BEGIN SUPPLIED RECORDS
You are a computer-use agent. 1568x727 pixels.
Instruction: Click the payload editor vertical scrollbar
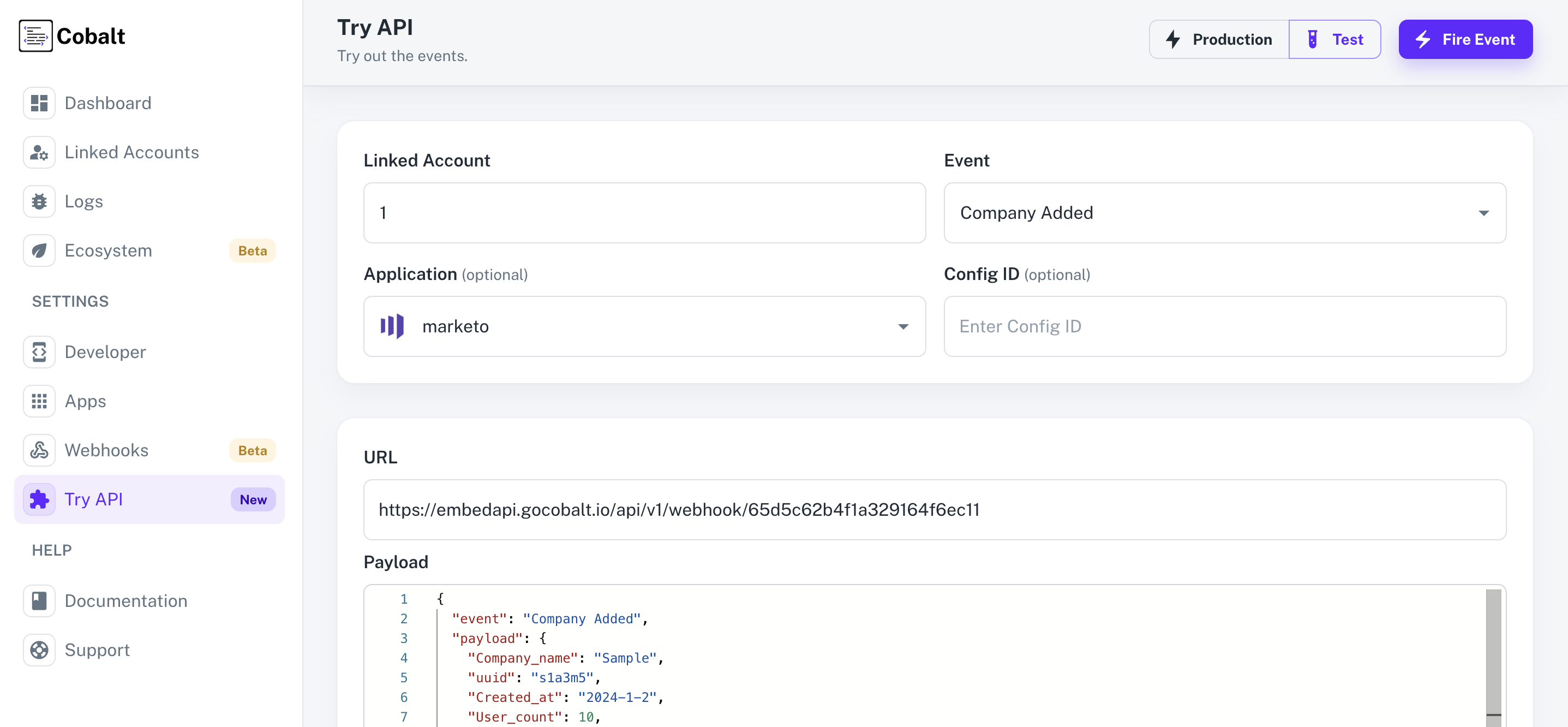[1493, 652]
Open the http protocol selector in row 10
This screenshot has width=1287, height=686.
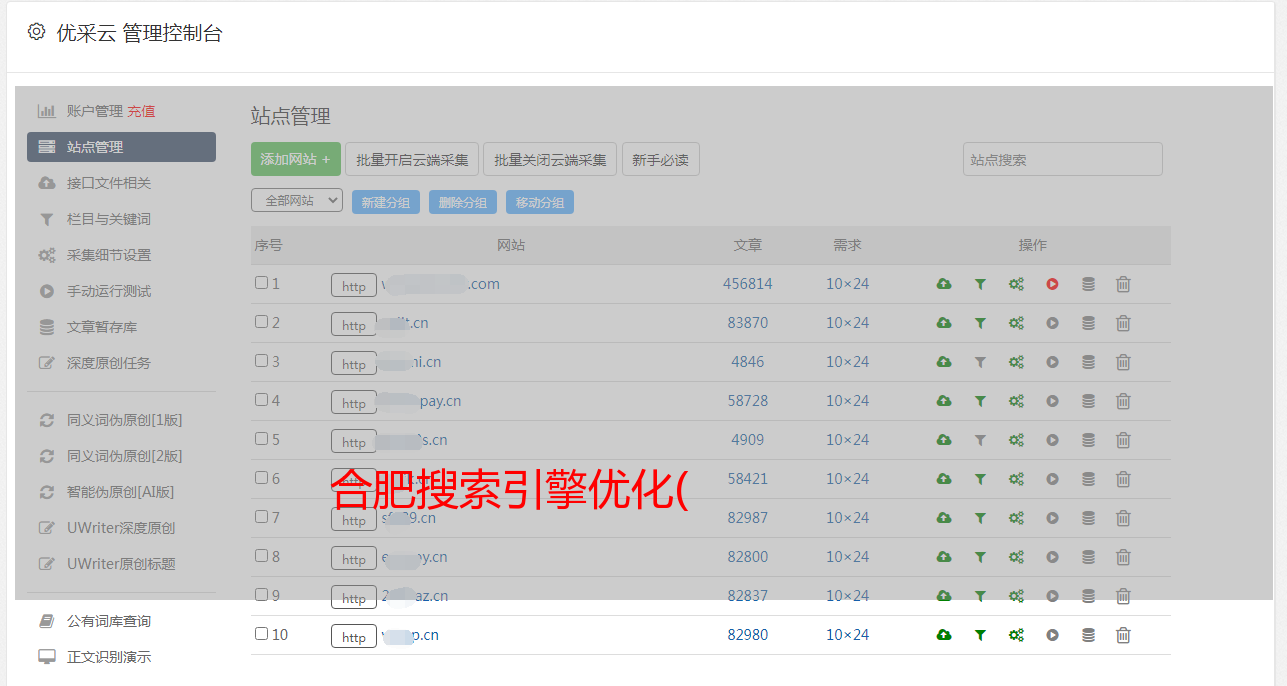tap(354, 637)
END SUPPLIED RECORDS
THE REQUEST.
Rewrite every item above with "payload editor" changed to "request body editor", leaving everything else untouched and omitting the pictures.

EXERCISE RESULT.
You are a computer-use agent. 1568x727 pixels.
Instruction: Click the request body editor vertical scrollbar
[1493, 652]
Open the http protocol selector in row 10
This screenshot has width=1287, height=686.
tap(354, 637)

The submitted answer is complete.